Overturning the Federal Reserve’s cap on debit interchange for large debit issuers will hurt credit unions, the industry’s two largest trade associations said Wednesday after a federal judge threw out the cap.

CUNA and NAFCU also signaled they may take the decision to an appeals court.


The regulations to implement the Durbin Amendment to the Dodd-Frank financial reform law set the cap at 21 cents per debit transaction for issuers with more than $10 billion in assets but ostensibly carved out an exception for issuers with fewer assets.

There are only four credit unions that large: BECU, Navy Federal, PenFed and North Carolina’s SECU.

There has been an active debate over whether or not the carve-out has been working.

CUNA General Counsel Eric Richard took a dim view of the decision of Wednesday’s decision by U.S. District Judge Richard Leon and signaled that it may appeal.

 “This decision will have a potentially devastating impact on the ability of small debit card issuers, particularly credit unions, to continue offering this vital payments service to their members and customers,” Richard said after taking a preliminary read of the opinion.

“The decision will, no doubt, challenge credit unions to continue their debit card programs without incurring drastic cuts in revenue, or imposing additional fees on their members – the last thing that credit unions want to do,” Richard said.

“Right now, the current debit interchange system remains the same. However, the court has signaled it is going to consider the current system further in the weeks to come. We are investigating our legal options on behalf of credit unions going forward,” he said.

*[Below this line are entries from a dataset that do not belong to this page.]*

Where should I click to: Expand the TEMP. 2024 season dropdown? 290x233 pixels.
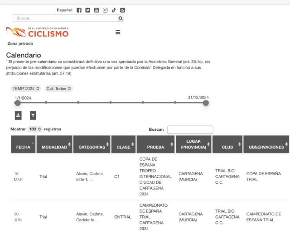point(26,89)
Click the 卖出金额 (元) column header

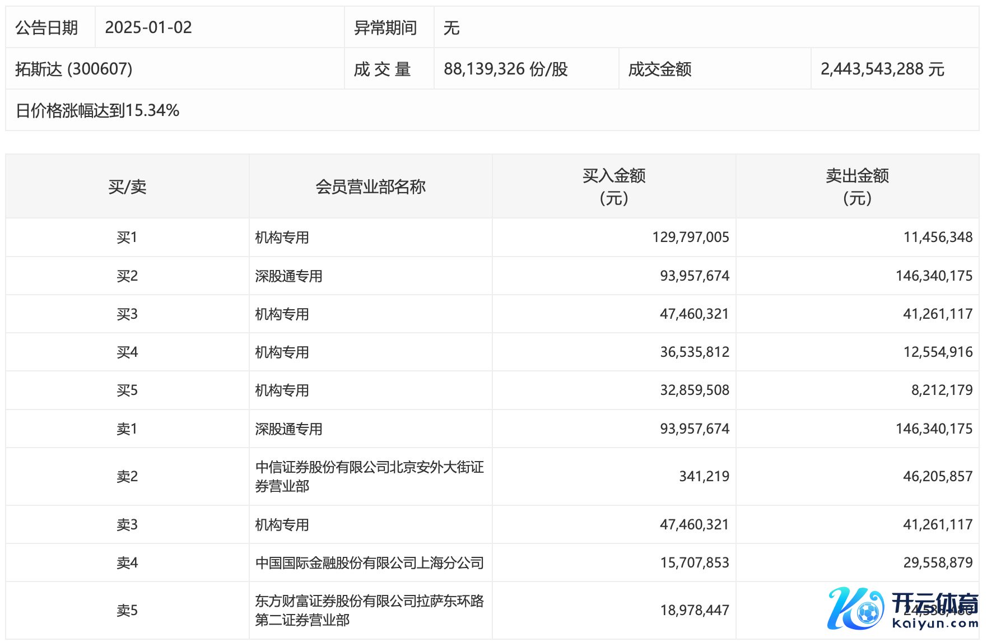(x=857, y=187)
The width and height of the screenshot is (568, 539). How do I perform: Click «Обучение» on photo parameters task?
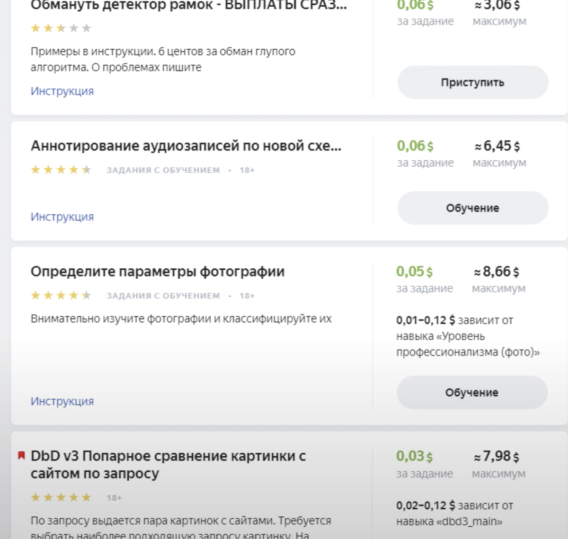coord(471,392)
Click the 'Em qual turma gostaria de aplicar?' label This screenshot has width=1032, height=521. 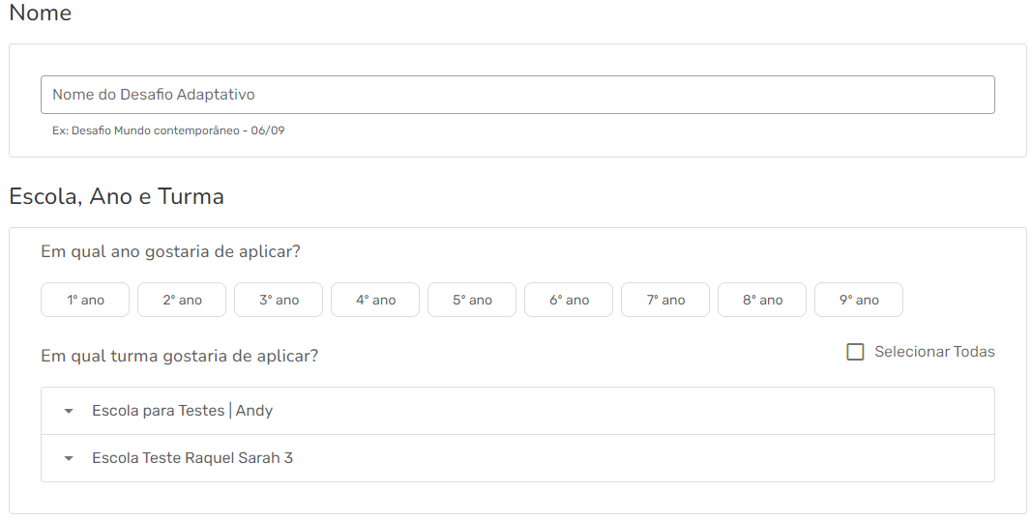coord(179,356)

CUNA and NAFCU are members of the Electronic Payments Coalition, an association of issuers and networks, banks and credit unions formed to defend card interchange and which has generally handled litigation. CUNA has also filed an amicus brief in this particular case.

NAFCU General Counsel Carrie Hunt also lamented the ruling and also indicated that NAFCU might appeal. “NAFCU has maintained, and continues to maintain, that the Fed’s rules on debit interchange fee standards and network exclusivity are reasonable and in keeping with its own authority under the law,” Hunt said.

“As it stands, the court’s ruling will have an irreparable, detrimental impact on credit unions’ ability to ensure their members receive the services they need. We are reviewing it to determine our next step,” she said.

Meanwhile, the EPC declined to comment on the ruling, deciding instead to let its members directly involved in the suit to speak out.

However, Chris Matthews, a spokesman for a coalition of financial institutions which had previously filed an amicus brief in the case, did comment.

“This is an extraordinary decision that will have major repercussions for customers of both small and large financial institutions,” Matthews said.

“The Fed’s rule was already causing consumer harm and now it looks like it will only get worse. If the past is any indication, the merchants will add even more to their $6 billion windfall, and consumers will still see none of the promised benefits,” he said.

Matthews was joined in his criticism by the chief spokesman for the nation’s small banks.

“It is disheartening that the retailers continue to add to their windfall while failing to live up to their promises of lower prices,” said Camden Fine, president/CEO of the Independent Community Bankers of America.

“While there is technically an exemption for certain financial institutions, community banks and their customers will be hurt by the Durbin Amendment’s price controls,” Fine said. “We’re very concerned that any new version of the caps will leave them in an even worse position.”